Kommentar

Kampf gegen die IS-Kämpfer schafft neue Blickwinkel

Istanbul. Die Bedrohung durch den Vormarsch der radikal-sunnitischen Miliz "Islamischer Staat" (IS) schafft im Norden Iraks neue Allianzen, die noch vor kurzem undenkbar gewesen wären.

Die nordirakischen Kurdenkämpfer der Peschmerga gehen gemeinsam mit den türkischen Kurden von der Rebellengruppe PKK und den syrischen Kurden von der PYD gegen die Dschihadisten vor. Der Einsatz der PKK gegen den IS könnte dazu führen, dass der Westen die Einstufung der Kurdenrebellen als Terrorgruppe aufhebt. Zudem dürfte der Kampf gegen die sunnitischen Extremisten das kurdische Zusammengehörigkeitsgefühl stärken und den Ruf nach einem eigenen Kurdenstaat lauter werden lassen.

Die PKK hatte entschieden, sich am Kampf gegen den IS zu beteiligen.

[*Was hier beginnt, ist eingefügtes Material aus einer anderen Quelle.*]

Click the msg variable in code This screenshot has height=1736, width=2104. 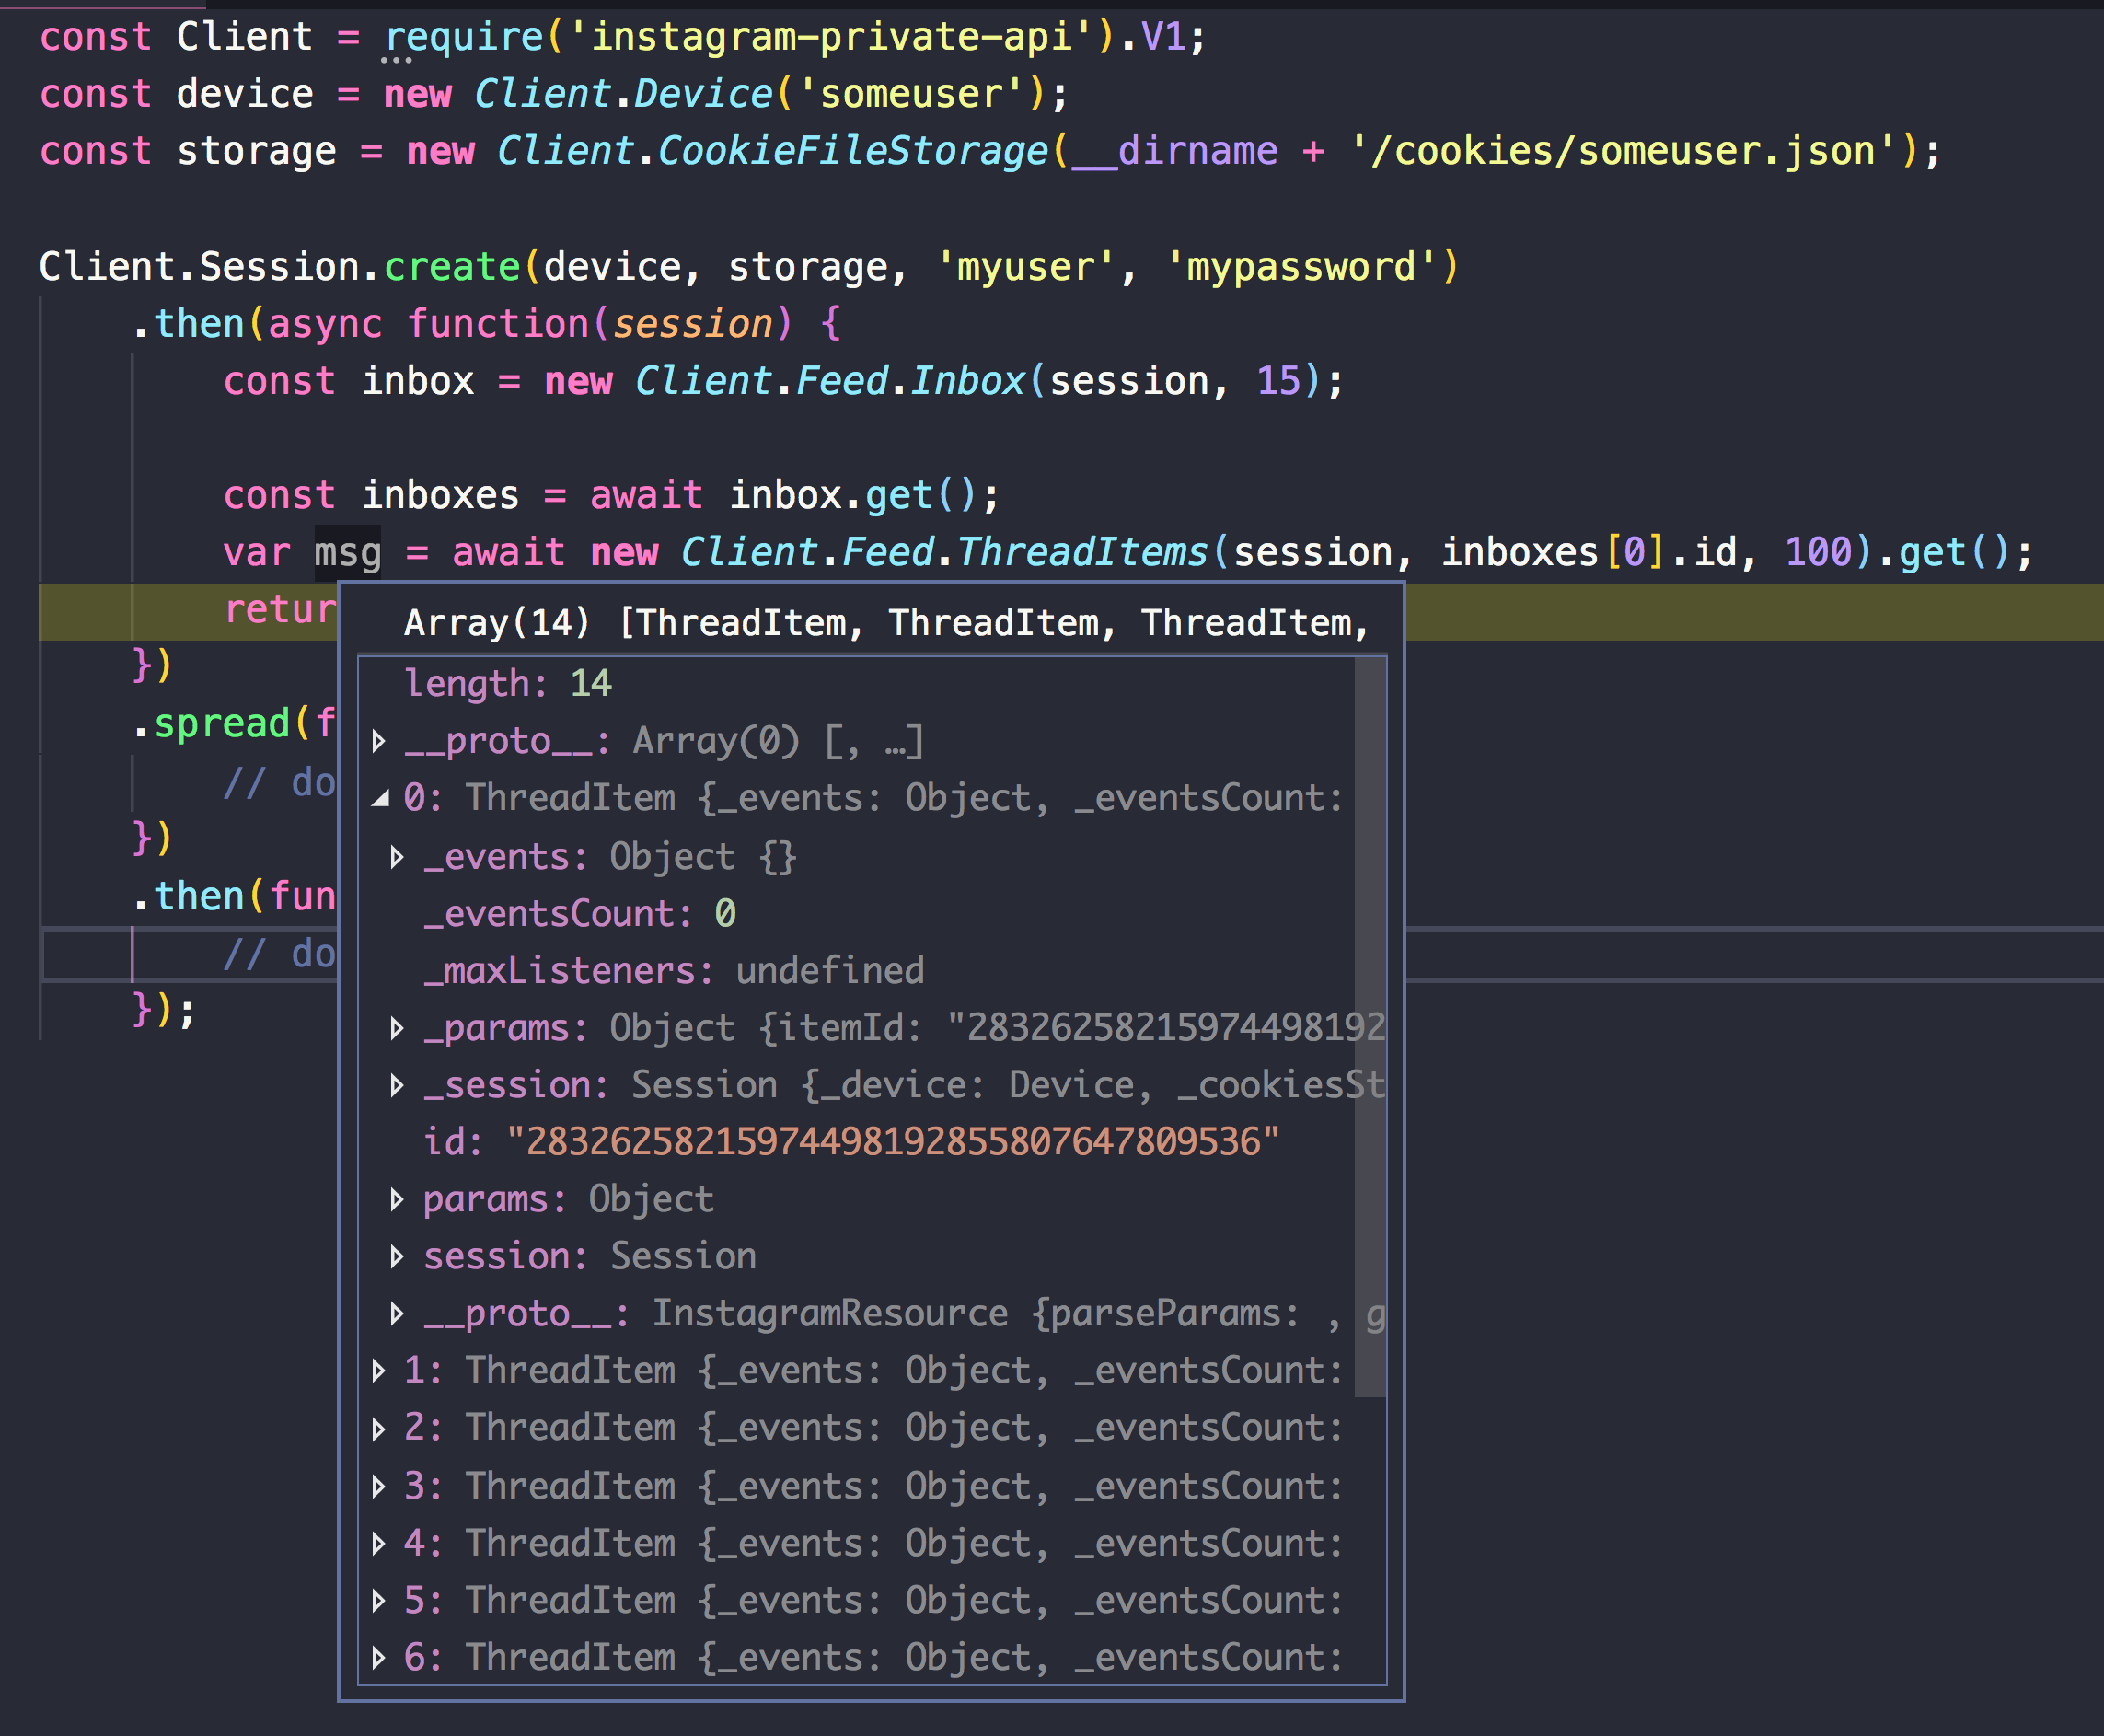point(347,552)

In normalen Zeiten ist das Verhältnis zwischen den nordirakischen Kurden und der PKK schwierig. Die PKK-Rebellen nutzen den Nordirak seit Jahren als Rückzugsraum im Kampf gegen den türkischen Staat. Die Autonomieregierung der nordirakischen Kurden duldet die schwer bewaffneten Vettern von der stalinistisch organisierten PKK zwar, will sie auf lange Sicht aber loswerden.

Der Präsident der kurdischen Autonomieregierung im Nordirak, Mesud Barzani, und der in der Türkei inhaftierte PKK-Chef Abdullah Öcalan sind alte Rivalen im Anspruch auf eine Führungsrolle über alle Kurden. Auch der syrische PKK-Ableger der PYD war Barzani nicht geheuer. Noch im Frühjahr gab es Spannungen zwischen Barzanis Kräften und der PKK sowie der PYD. Gleichzeitig haben Barzanis nordirakische Kurden ein exzellentes Verhältnis zum PKK-Feind Türkei entwickelt. Ein auf dem Ölreichtum der Region basierender Wirtschaftsboom hat den Nordirak zu einem der wichtigsten Handelspartner der Türkei gemacht.

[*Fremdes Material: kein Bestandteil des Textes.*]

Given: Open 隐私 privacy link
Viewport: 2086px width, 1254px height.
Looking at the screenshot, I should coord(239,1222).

Nicht nur für Ankara sind die Kurden im Nordirak wichtig. Sie bilden die einzige Macht in der Region, die den Dschihadisten die Stirn bieten kann. Die nordirakischen Peschmerga gelten als gut ausgebildet und motiviert; die PKK verfügt über eine lange Erfahrung im Guerillakampf. Mehrere Hundert Kämpfer der PKK und der PYD sind an der Abwehrschlacht gegen den IS beteiligt.

Unterstützt werden die Kurden durch die Luftangriffe der USA: Auch für Washington sind die nordirakischen Kurden ein verlässlicher Partner. Die US-Militärplaner wählen die Ziele für die Angriffe unter anderem unter dem Gesichtspunkt der Verteidigung der Kurdenhauptstadt Erbil aus - dort befinden sich ein US-Konsulat und Vertretungen großer US-Ölunternehmern mit Tausenden Mitarbeitern, die an der Ausbeutung der nordirakischen Ölvorräte beteiligt sind. Diese internationale Interessenslage könnte sich als für die Kurden günstig erweisen. Für die PKK bietet der Kampf gegen den IS die Chance, aus ihrer bisherigen Isolation auszubrechen.